> **STORED DATA**
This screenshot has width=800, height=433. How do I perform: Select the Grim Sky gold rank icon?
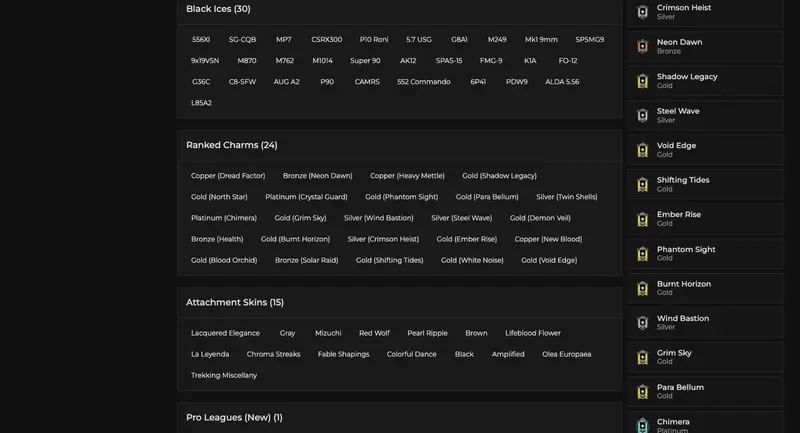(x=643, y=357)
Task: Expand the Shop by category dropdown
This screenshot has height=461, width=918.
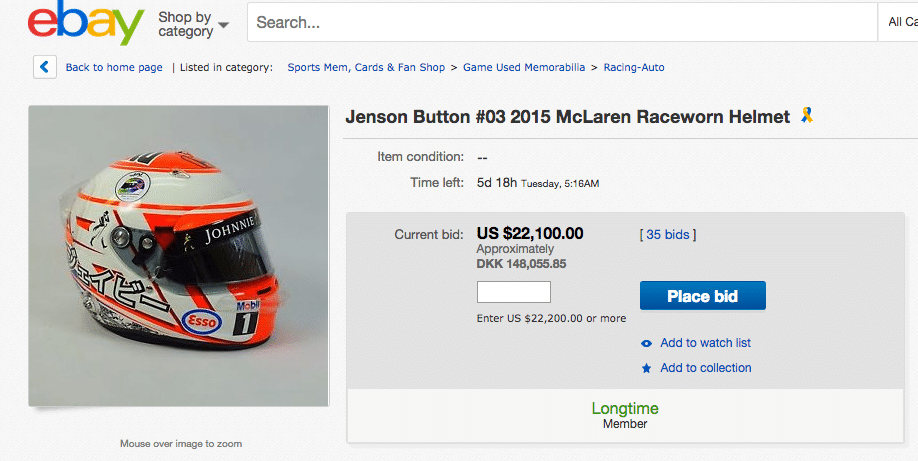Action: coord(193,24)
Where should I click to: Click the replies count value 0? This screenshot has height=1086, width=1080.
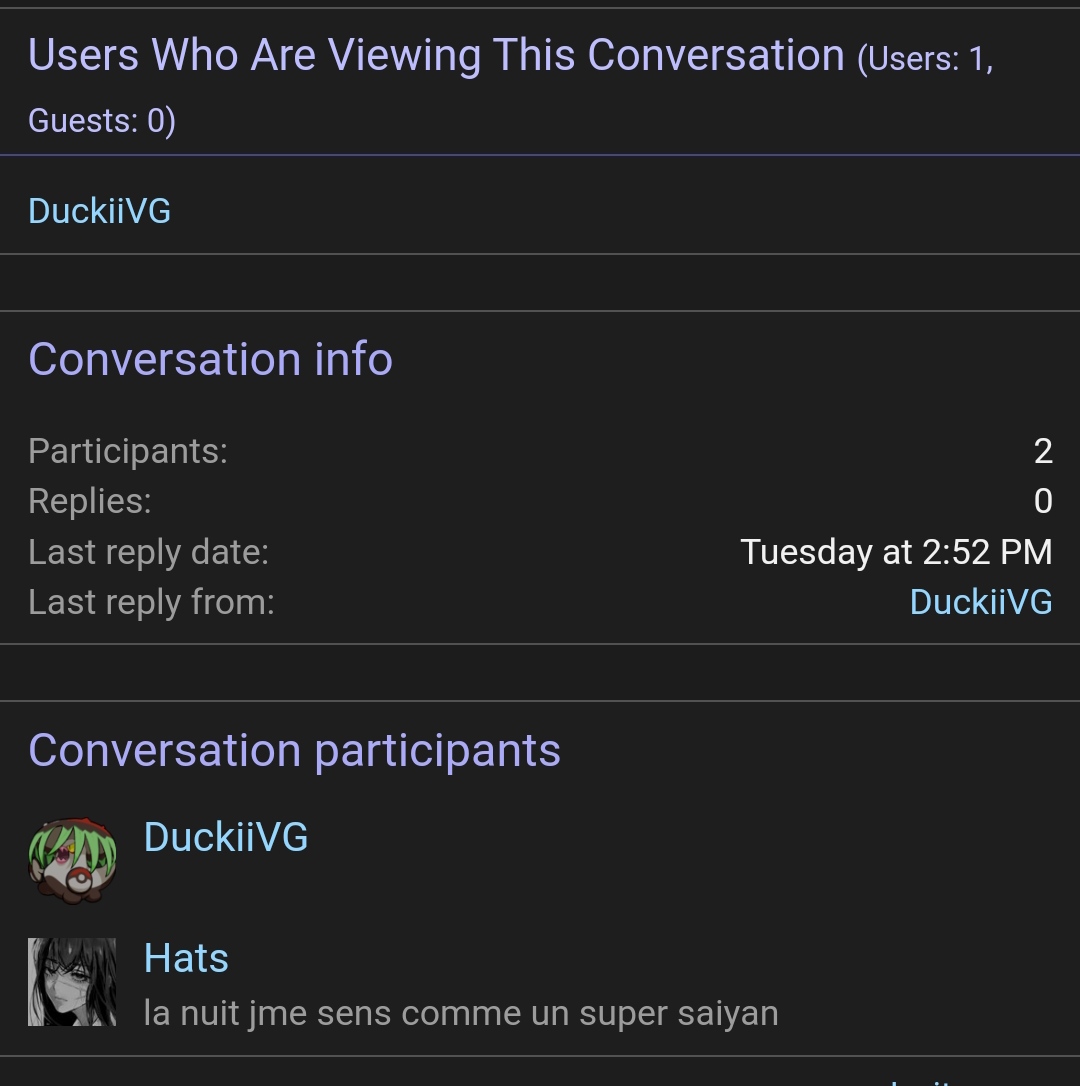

> **WHAT TO PRODUCE**
Output every record above word for word, omitting any pictures they contain.

> **SOLUTION FOR THIS TASK**
This screenshot has width=800, height=433. How do I perform: Select the Grim Sky gold rank icon?
(x=643, y=357)
Task: Expand the Shop by category dropdown
This screenshot has height=461, width=918.
Action: coord(193,24)
Where should I click to: Click the replies count value 0? This screenshot has height=1086, width=1080.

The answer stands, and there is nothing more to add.